I think I found the problem. Here is what is happening:

Identity matrix's apply calls copy_from: https://github.com/ginkgo-project/ginkgo/blob/develop/core/matrix/identity.cpp#L49
copy_from is generated through the EnableAbstractPolymorphicObject mixin (included through the EnableLinOp => EnablePolymorphicObject => EnableAbstractPolymorphicObject chain), and calls the virtual copy_from_impl method: https://github.com/ginkgo-project/ginkgo/blob/develop/core/base/polymorphic_object.hpp#L317
- NOTE: we have a bug with the logger events here - we do not log the polymorphic_object_copy_started and [...]_completed events in this case (we only log it in the base PolymorphicObject version, but not in the mixin ones). Though this is not the cause of the behavior we see here.
copy_from_impl is implemented by EnablePolymorphicObject, and since our result is a Dense vector, it will try to use the convert_to(Dense *) method from the ConvertibleTo<Dense> interface of the source operator: https://github.com/ginkgo-project/ginkgo/blob/develop/core/base/polymorphic_object.hpp#L461
Since the source is a Dense vector, its ConvertibleTo<Dense> interface is implemented by the EnablePolymorphicAssignment mixin (included through the EnableLinOp => EnablePolymorphicAssignment chain), which calls the Dense assignment operator *result = static_cast<Dense>(*this). And I think the static_cast here is the problem - it will first call the Dense copy constructor to perform the cast, creating a temporary object, and then it will move-assign it to the result. https://github.com/ginkgo-project/ginkgo/blob/develop/core/base/polymorphic_object.hpp#L502

I'll try to implement this a bit differently and see if we still encounter the same problem.

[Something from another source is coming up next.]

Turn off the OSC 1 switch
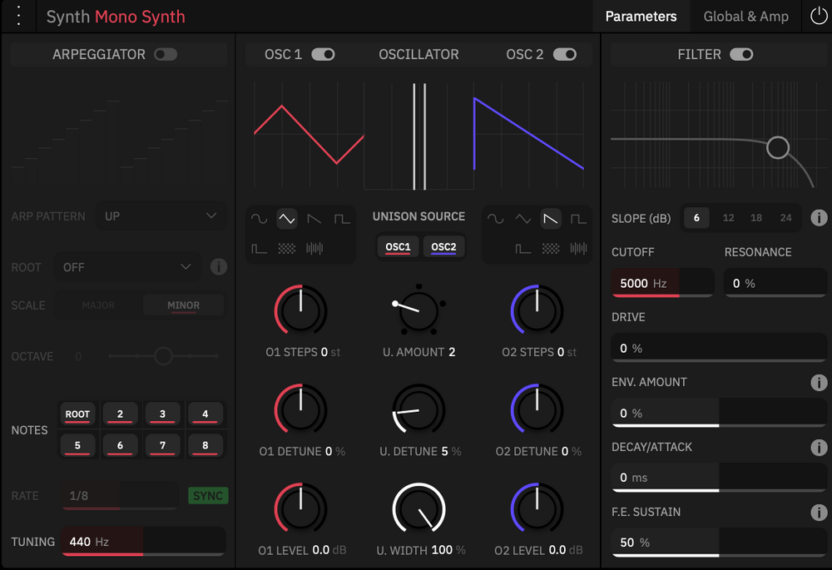The image size is (832, 570). click(x=323, y=55)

tcojean commented 5 years ago

So as a summary, what is left after the fix of #166 is that we still have a copy of the full residual vector even when the method has no preconditioner (due to using an "Identity" preconditioner). We want a way to not make any call to any preconditioner is such cases. But this implies a rather different algorithm from out current one for all solvers.

gflegar commented 5 years ago

I would first determine if that copy is even a bottleneck or not. What we were measuring before is allocation + copy + free. If you look at the timeline in #166 the copy itself looks negligible, but for some reason there is a gap between the call to the copy, and when it actually happens. We should try to figure out why this is, and then fix the root cause.

In general, I wouldn't just blindly go and complicate the implementation just because we think something is the bottleneck, but don't have the evidence for it. This also applies to #161.

That's why I would recommend using a profiling tool (either nvvp, or paraver if we need more flexibility), which can give us more details about what is really happening.

tcojean commented 5 years ago

I uploaded here a trace taken on a V100 on Juwels to figure out the copy time for BiCGSTAB on thermal2.

We extracted the timing by hand with @hartwiganzt for one iteration of BiCGSTAB (technically a "half loop iteration") and compared the preconditioner apply time to all the other kernel calls. Here is what we see:

    + residual check: >100 us (to fix)
    + step1: 47 us
    + preconditioner copy: 30 us
    + spmv : 200 us
    + dot: 25-30 us, two times
    + Step2 : 70 us

If we remove the residual check which is still "bugged" in this vesion, we see that in that case the preconditioner copy is roughly 7% of one half iteration. The other half iteration should be similar as for reference the step3 kernel takes 90 us, there are two dots again, one spmv, etc.

From this information, we can conclude two things:

This 7% is rather small and might be even lesser for other matrices (more dense). We could consider it to be acceptable.
If we find a better way of handling the preconditioner copy which does not imply code duplication, then we could nonetheless gain an extra <7%.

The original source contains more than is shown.